◆ **DATA EXTRACT**
==*==

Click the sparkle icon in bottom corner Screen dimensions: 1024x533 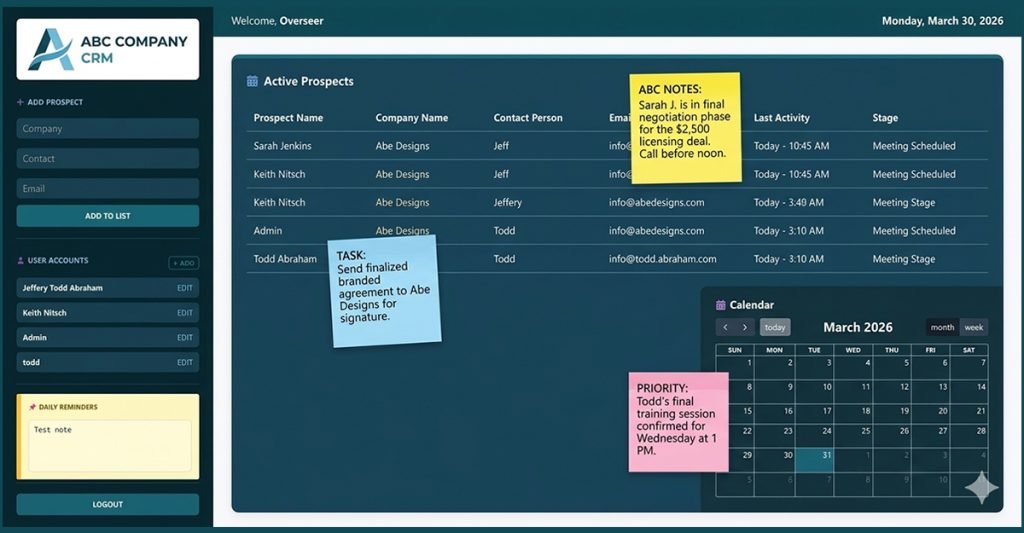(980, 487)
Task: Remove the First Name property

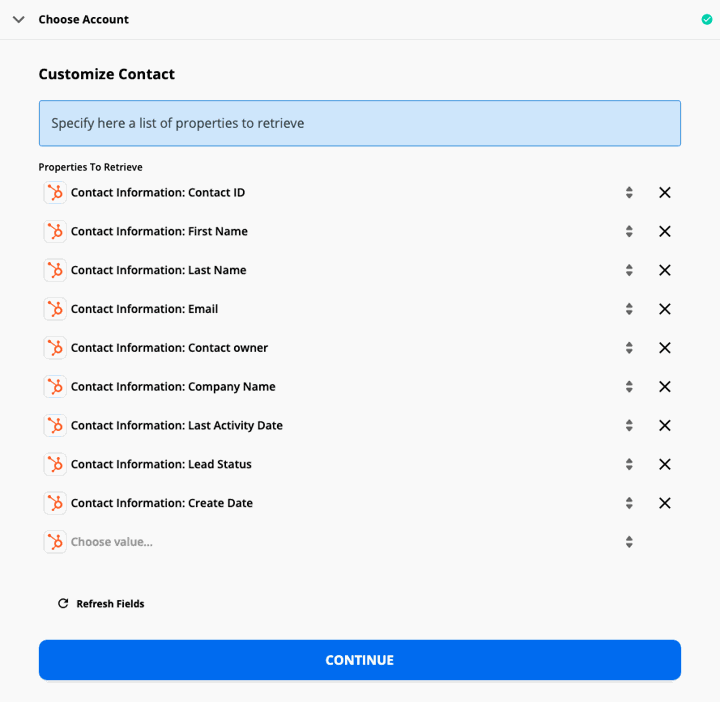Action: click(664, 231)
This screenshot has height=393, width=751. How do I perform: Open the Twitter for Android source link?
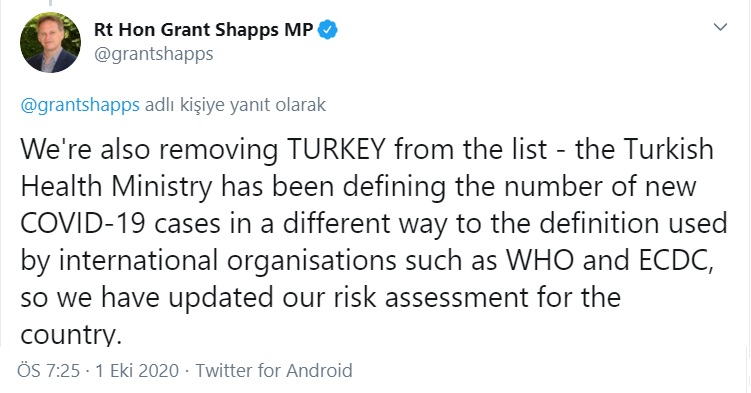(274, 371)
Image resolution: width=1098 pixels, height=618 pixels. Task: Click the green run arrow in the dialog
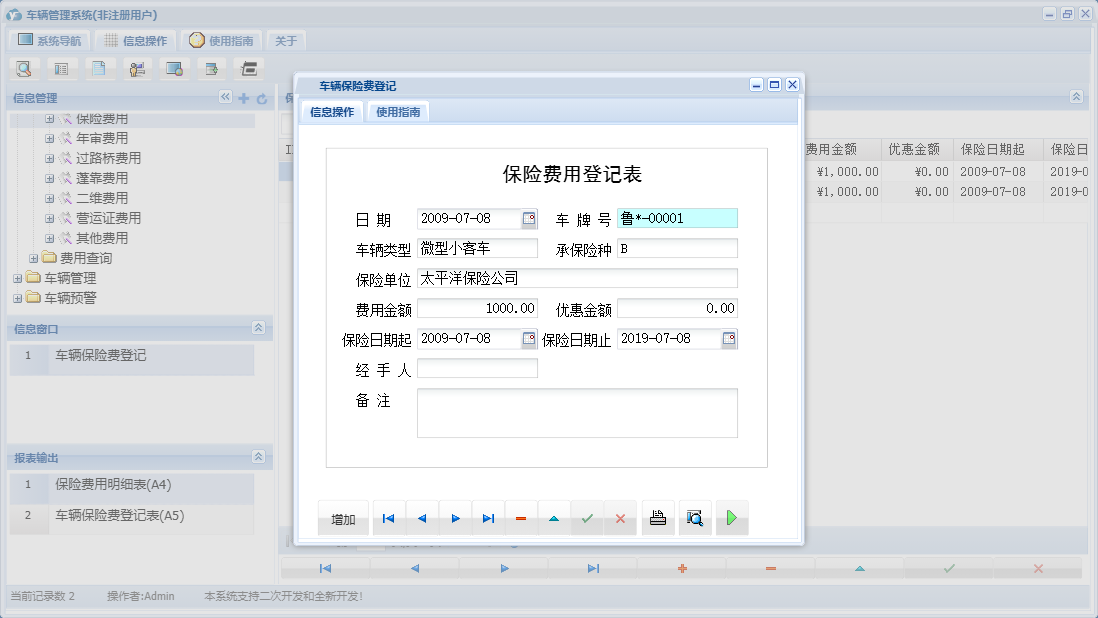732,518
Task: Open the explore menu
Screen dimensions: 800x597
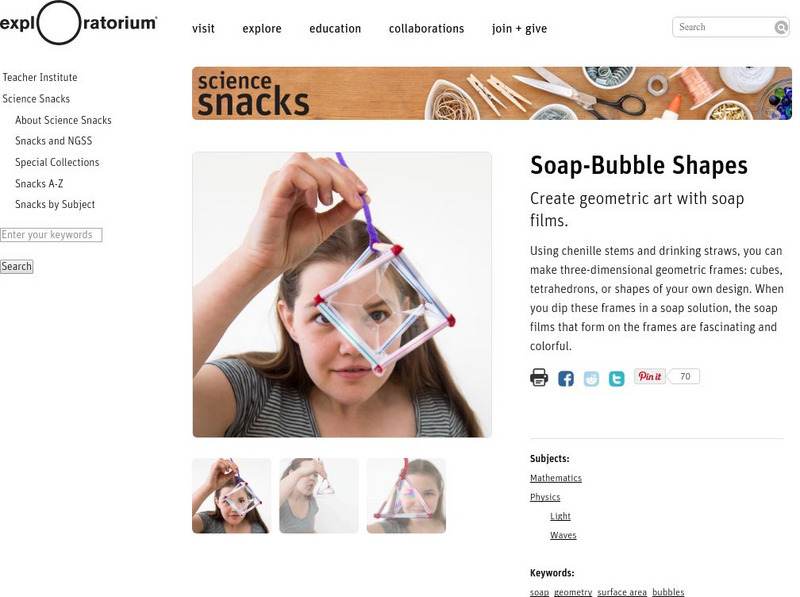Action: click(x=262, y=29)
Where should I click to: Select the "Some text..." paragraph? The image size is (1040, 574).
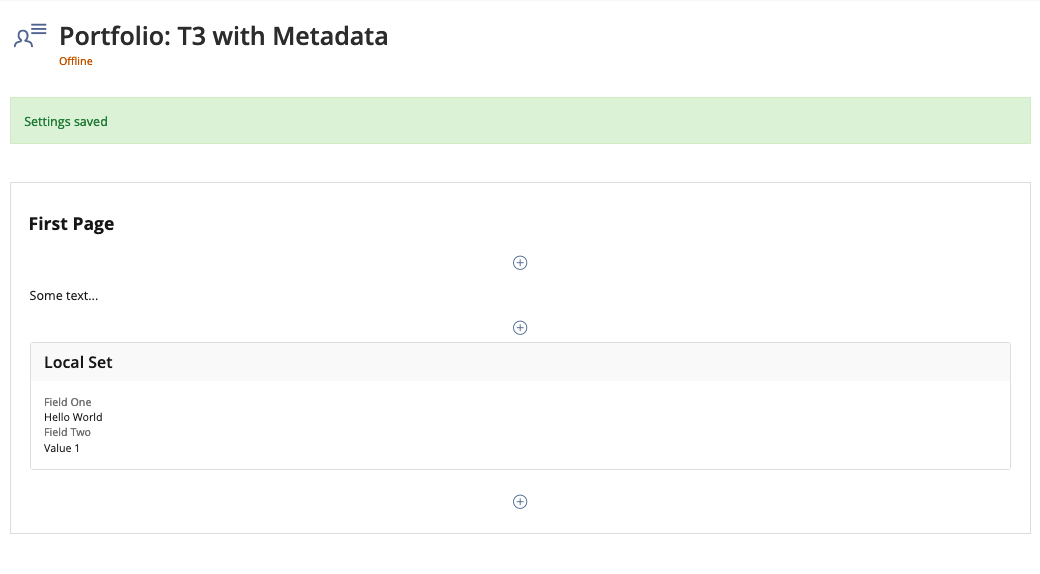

==*==

◆ **GIVEN PROBLEM**
Copy out the stretch from the line containing "Task: Open the explore menu" through the last line, word for word, leaving out the pictures.

◆ **RESPONSE TO THE TASK**
Task: Open the explore menu
Screen dimensions: 800x597
Action: click(x=262, y=29)
Where should I click to: Select the "Some text..." paragraph? The image size is (1040, 574).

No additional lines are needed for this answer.